Pensate solo a questo: il museo ora espone un interessante calco di Besanasauro, il rettile che fu trovato in provincia di Varese alcuni anni fa. Quello dovrebbe essere il nuovo punto di forza, ma in realtà è in una parete, quasi nascosto, senza punti di evidenza: chi ci passa e si ferma a leggere scopre di cosa si tratta, gli altri potrebbero ignorarlo. È vero, siamo in un museo, si dovrebbe guardare tutto, ma compito del museo è anche attirare l’attenzione sui pezzi di maggiore interesse o pregio.

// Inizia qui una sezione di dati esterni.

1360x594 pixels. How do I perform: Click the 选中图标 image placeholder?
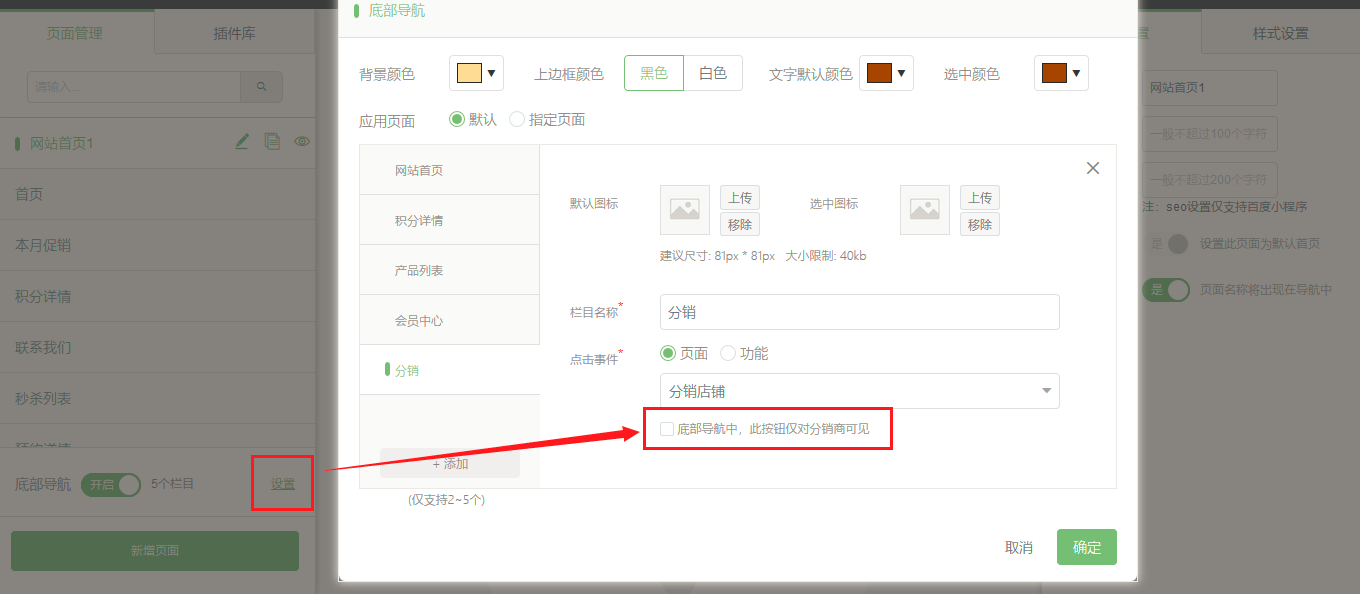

Spiace parlare così di un luogo che ho tanto amato, ma è proprio dall’amore che nascono le critiche: le potenzialità ci sono, basterebbe metterle in pratica e non fossilizzarsi più di quanto lo siano certi calchi in mostra.

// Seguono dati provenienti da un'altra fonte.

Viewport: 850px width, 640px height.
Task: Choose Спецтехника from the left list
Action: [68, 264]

Un’ultima cosa: spendere cinque euro per qualcosa che non è cambiato quasi per niente brucia, soprattutto pensando che Londra è gratis; spendere cinque euro senza che ti avvisino che il museo chiude di lì a un’ora brucia ancora di più. Basterebbe, di nuovo, poco: avvisare chi sta comprando il biglietto che potrebbe non avere tempo di visitare tutto; si tratta di correttezza.
Cosa celebri oggi?
In realtà celebro comunque il mio primo amore, perché non posso non ricordare che a lui devo alcune mie passioni che tutt’ora ci sono.
E celebro il ricordo della mostra di serpenti vivi che mia madre mi portò a visitare. Nel periodo della muta. Io ne fui entusiasta, lei molto meno.